Account key creation ideas for Polkadot


#1

We found a trick for using Ed25519 “mini” private keys in schnorr-dalek, meaning users’ “mini” private key consists of 32 bytes of unstructured entropy.

There are no serious problems with BIP39 so we suggest a similar strategy for deriving secret keys in Polkadot. We could however modernize BIP39 in a couple small but straightforward ways:

  • Argon2id should replace PBKDF2. Adam Langely sugests using time=2 and 64mb of memopry for interactive scenarios like this. In principle, one might question if this scenario should truly be considered interactive, but conversely one could imagine running this on relatively constrained devices. We might also improve the argone2rs crate too, especially to ensure we use at least v1.3 since v1.2.1 got weaker.
  • Rejection sampling to support larger wordlists. We could employ rejection sampling from the initial entropy stream to avoid tying ourselves to the list size being a power of two, as BIP39 seemingly requires. We can provide roughly the existing error correction from BIP32, even working in a ring of this order.
  • Actually provide a larger wordlist. We’re discussing enough entropy that users might benefit form using diceware-like word lists with 12.9 bits of entropy per word, as opposed to BIP32’s 11 bits of entropy per word. It’s possible some diceware word lists contained confusable words, but reviews exists at least for English. We might worry that larger wordlists might simply not exist for some languges. It’s also easier to quickly curate shorter lists.

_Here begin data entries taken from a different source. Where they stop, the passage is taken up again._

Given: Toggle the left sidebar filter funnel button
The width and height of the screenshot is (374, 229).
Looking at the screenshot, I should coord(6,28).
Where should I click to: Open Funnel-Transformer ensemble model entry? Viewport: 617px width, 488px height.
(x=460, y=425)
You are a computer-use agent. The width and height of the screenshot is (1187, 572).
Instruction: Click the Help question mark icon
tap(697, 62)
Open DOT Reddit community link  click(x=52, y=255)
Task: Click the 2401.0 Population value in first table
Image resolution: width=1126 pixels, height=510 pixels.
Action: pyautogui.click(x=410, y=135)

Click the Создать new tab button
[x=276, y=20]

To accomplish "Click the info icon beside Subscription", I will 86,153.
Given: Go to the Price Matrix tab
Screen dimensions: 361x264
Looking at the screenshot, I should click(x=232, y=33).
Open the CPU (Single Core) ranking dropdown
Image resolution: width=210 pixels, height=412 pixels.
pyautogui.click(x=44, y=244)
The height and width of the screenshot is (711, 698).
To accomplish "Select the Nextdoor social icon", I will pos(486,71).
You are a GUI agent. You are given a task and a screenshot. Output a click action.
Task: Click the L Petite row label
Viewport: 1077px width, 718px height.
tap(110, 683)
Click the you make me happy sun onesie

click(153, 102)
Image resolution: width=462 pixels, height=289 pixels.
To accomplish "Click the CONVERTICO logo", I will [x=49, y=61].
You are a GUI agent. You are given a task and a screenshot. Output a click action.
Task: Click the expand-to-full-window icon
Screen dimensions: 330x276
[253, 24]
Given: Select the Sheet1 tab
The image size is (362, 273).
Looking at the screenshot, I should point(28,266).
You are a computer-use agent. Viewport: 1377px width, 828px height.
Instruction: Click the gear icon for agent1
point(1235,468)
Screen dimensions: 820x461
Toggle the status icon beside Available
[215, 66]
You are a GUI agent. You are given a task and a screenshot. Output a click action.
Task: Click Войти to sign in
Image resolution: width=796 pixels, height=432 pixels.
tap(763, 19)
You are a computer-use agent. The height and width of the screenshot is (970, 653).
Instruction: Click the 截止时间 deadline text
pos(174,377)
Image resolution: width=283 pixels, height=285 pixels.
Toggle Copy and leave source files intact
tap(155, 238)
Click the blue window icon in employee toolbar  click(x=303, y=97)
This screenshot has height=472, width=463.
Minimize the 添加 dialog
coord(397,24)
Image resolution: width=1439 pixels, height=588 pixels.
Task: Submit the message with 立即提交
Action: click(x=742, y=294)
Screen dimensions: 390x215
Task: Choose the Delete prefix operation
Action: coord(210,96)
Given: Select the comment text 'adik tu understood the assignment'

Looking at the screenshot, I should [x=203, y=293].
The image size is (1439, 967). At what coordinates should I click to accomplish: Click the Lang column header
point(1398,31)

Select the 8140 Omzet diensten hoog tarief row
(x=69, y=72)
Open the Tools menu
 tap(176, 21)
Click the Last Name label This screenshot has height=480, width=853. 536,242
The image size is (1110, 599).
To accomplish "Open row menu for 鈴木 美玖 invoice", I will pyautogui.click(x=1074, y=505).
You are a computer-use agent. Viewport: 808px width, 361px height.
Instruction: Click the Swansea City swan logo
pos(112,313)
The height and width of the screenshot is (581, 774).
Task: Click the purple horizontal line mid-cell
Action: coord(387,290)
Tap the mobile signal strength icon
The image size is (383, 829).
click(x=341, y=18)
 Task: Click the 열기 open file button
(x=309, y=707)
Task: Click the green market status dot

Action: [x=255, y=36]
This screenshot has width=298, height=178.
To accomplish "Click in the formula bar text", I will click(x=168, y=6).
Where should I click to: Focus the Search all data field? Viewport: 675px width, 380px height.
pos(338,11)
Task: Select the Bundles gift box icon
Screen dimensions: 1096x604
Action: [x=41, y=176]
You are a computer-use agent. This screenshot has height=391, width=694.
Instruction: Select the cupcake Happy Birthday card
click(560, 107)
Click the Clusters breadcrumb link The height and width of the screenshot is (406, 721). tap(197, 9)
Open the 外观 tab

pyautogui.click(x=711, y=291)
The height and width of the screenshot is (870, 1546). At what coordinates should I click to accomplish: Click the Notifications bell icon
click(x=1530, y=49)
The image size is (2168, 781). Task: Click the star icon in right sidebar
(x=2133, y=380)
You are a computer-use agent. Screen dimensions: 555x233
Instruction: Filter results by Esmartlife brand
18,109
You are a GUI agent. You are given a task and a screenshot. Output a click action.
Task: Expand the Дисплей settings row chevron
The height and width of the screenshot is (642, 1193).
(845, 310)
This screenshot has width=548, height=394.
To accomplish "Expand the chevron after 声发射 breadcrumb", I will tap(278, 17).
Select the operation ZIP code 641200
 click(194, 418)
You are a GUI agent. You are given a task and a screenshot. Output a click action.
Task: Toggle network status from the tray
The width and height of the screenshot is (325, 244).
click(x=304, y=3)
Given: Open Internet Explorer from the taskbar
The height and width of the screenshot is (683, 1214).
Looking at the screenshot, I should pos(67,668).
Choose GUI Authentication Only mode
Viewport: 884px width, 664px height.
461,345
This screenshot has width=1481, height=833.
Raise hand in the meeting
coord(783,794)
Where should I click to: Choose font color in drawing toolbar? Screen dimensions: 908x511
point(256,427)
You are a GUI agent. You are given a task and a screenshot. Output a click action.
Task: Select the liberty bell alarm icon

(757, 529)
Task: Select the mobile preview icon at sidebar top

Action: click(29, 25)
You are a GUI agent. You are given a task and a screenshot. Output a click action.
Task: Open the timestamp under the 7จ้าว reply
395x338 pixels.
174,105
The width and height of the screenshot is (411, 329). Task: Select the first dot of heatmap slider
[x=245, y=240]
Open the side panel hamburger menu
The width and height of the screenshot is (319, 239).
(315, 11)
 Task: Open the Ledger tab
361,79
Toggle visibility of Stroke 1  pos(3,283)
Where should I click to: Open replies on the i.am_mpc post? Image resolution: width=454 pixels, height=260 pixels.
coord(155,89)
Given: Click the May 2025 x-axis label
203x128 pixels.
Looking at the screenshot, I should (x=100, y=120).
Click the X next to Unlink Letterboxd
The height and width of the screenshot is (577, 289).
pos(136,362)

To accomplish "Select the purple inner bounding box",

There are also more speculative directions for possible improvements:

  • Improve error correction. Right now BIP39 has only a basic checksum for error correction. We could design schemes that corrected errors by choosing the words using Reed-Solomon, meaning non-systematic word list creation with code words, except naively this limits our word list sizes to finite field sizes, meaning prime powers. We would instead likely run Reed-Solomon separately on each prime power divisor of the word list’s order. We should however evaluate alternatives like other generalisations of Reed-Solomon codes to rings, or even working in a field of slightly larger order and reject choices that fall outside the wordlist.
  • Support multiple Argon2id configurations. We might conceivably support multiple argon2id configurations, if small device constraints become a serious concern. We could select among a few argon2id configuration options using yet another output from the Reed-Solomon code. We’d simply use rejection sampling to choose the user’s desired configuration.

#2

I’ve since learned about BIP39’ requirement that the first four letters determine the word, which makes increasing the word list problematic. There are people who highly value this feature because they can type longer passphrases quickly, but I’d think most people would be confused by this.

I wonder however if the word list could treat the diverging words as distinct but related code words in some error correcting code. As an example, we’d have both “quality” and “quantity” so that if you typed only “qua” then this helps the error correcting code narrow down the answer.

We’d treat the prefix special like this to reduce typing, but if few users can exploit that then maybe we should instead manage the word more as a whole, and not make the prefix special. In other word, we’d want the mathematics behind the error correcting code to better model the error correcting qualities found in human language.

We’re talking something kinda strange here. There are no helpful homorphisms from the free group on 26 generators into an abelian group. I know non-abelian error correcting codes exist, but the free group is pretty extreme, and not actually a good model. Instead, we might want error correcting codes that operate on points in a discrete metric-like space, with the metric ultimately being some variant of hamming distance.